Opinion
June 8, 2001.
Cooper, Paroff Cooper, Kew Gardens (Ira G. Cooper of counsel), for appellant.
Queens Legal Services Corporation, Jamaica (Carl O. Callender and Daniel Nagin of counsel), for Guy Sincere, respondent.
Before: Scholnick, P.J., Patterson and Rios, JJ.
MEMORANDUM
Final judgment unanimously reversed without costs and motion for summary judgment denied.
In moving for summary judgment on the ground that the apartment is subject to rent-stabilization, tenant relied primarily on a March 3, 1987 inspection report by an inspector for the Department of Housing Preservation and Development which stated that the building contained six units and that all were occupied. In opposition, landlord, who did not purchase the building until later in 1987, averred that the building was advertised as a five-family dwelling when he purchased it and that it in fact had only five units at the time that he purchased it and has had only five units ever since. Landlord also claimed that the building's certificate of occupancy showed that the building was converted from a four-family to a five-family dwelling in 1935, but landlord did not submit a copy of the certificate. Tenant contended, and the Housing Court accepted, that the March 3, 1987 inspection report constituted unrebutted prima facie evidence (CPLR 4518 [c]) requiring that summary judgment be awarded to him.

SUPPLIED DATA —
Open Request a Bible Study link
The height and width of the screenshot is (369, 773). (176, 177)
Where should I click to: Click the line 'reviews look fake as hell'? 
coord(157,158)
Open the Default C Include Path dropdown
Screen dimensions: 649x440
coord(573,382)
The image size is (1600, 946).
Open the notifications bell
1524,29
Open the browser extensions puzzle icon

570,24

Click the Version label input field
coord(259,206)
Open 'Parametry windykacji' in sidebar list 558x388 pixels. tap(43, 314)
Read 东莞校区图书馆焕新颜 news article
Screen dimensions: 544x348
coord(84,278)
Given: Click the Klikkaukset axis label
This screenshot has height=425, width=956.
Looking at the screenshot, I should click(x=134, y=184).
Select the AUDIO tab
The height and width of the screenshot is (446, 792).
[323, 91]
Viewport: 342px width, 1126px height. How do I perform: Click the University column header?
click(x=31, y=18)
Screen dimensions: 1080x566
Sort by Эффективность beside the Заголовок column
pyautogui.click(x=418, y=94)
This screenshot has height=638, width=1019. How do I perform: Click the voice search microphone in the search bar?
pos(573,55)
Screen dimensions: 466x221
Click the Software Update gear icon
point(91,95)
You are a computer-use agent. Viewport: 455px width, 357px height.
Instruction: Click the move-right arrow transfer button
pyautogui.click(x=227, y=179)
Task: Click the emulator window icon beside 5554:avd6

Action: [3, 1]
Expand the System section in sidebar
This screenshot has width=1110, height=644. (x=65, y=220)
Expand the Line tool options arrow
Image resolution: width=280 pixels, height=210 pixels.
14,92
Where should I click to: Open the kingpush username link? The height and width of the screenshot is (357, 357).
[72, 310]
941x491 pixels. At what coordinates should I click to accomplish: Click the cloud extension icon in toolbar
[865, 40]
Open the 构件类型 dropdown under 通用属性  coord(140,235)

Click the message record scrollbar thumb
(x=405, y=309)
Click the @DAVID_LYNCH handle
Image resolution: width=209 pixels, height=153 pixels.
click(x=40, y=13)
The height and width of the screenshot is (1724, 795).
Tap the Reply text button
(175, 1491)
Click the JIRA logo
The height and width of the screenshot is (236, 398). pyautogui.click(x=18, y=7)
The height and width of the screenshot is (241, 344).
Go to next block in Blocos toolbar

ACTIONS TO TAKE —
1. According to the opinion, how many units did the March 3, 1987 inspection report say the building contained?
2. Reproduce the opinion's text verbatim from "Queens Legal Services" to "and Rios, JJ.".

RESPONSES TO THE TASKS —
1. Six units.

2.
Queens Legal Services Corporation, Jamaica (Carl O. Callender and Daniel Nagin of counsel), for Guy Sincere, respondent.
Before: Scholnick, P.J., Patterson and Rios, JJ.